Devrait-on se sacrifier pour la planète?

Plusieurs répètent aujourd’hui: «il faut faire des sacrifices pour la planète», sans toujours s’entendre sur la teneur de ces éventuels sacrifices. De recycler davantage à limiter le nombre de naissances, disons que le spectre des suggestions est large. Que comporte vraiment une telle injonction, et que peut-on en tirer?

C’est un précepte général en philosophie selon lequel, avant de se pencher sur les questions particulières, il faut remonter aux plus universelles. Avant même de déterminer dans le concret quelle action l’homme doit accomplir pour la planète, il importe de délimiter son rapport général aux autres créatures matérielles, selon le but même que Dieu leur a assigné. Pour ce faire, je vous propose un petit excursus à travers la pensée d’un philosophe et docteur de l’Église: saint Thomas d’Aquin.

Vous n’avez jamais pensé évoquer Thomas d’Aquin pour mieux comprendre l’écologie? Certes, il n’a jamais abordé les changements climatiques ou la disparition des espèces sur la planète, lui qui ne connaissait aucun de ces phénomènes. Mais il a considéré deux questions fondamentales que doit se poser tout chrétien soucieux de la planète: 1) comment Dieu aime-t-il les créatures matérielles non humaines? et 2) pourquoi existent-elles?
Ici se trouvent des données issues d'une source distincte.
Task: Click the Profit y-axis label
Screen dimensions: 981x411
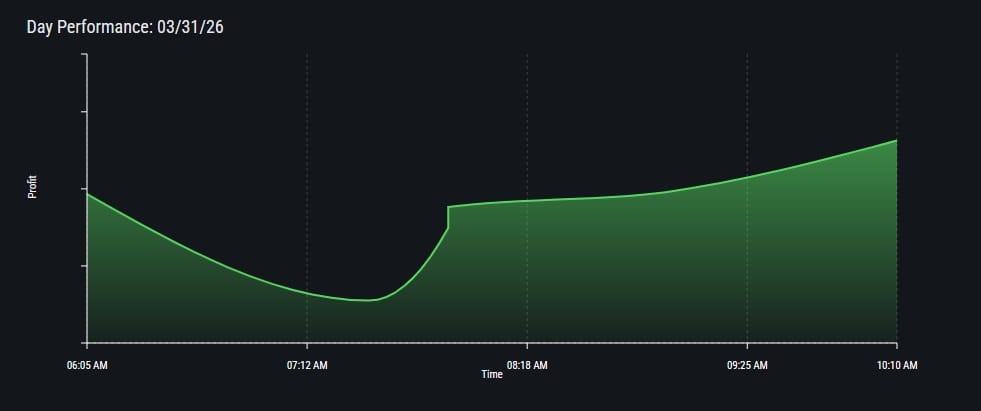Action: [x=32, y=187]
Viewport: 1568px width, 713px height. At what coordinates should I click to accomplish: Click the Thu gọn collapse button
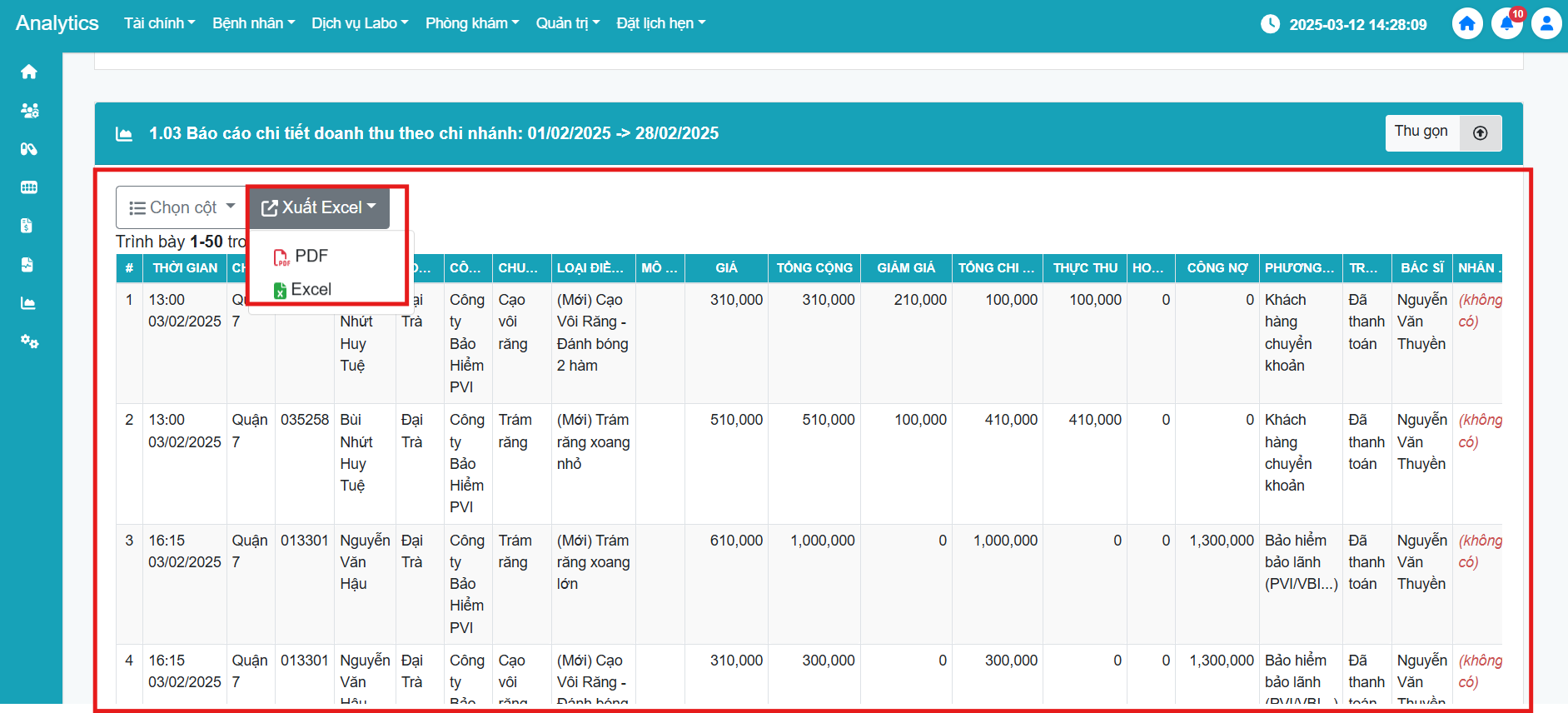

Évaluer la responsabilité de l’homme à l’égard des autres créatures matérielles demande de répondre à ces deux questions plus générales. Car si Dieu commande d’aimer notre prochain comme lui le fait, de même faut-il aimer la création en imitant le plus possible l’amour qu’il lui voue. Et cet amour dépend évidemment des raisons pour lesquelles il a voulu le monde matériel.

Deux façons d’aimer: convoitise et amitié

Comment Dieu aime-t-il la planète et, surtout, les créatures matérielles, autres que l’homme, qui l’habitent? Revenons d’abord à la définition de l’amour que pose saint Thomas: vouloir du bien à quelqu’un, à soi-même ou à un autre. L’amour tend ainsi à deux termes: le bien que l’on souhaite à la personne et la personne elle-même1. Cette division fait distinguer deux types d’amour: la convoitise et l’amitié.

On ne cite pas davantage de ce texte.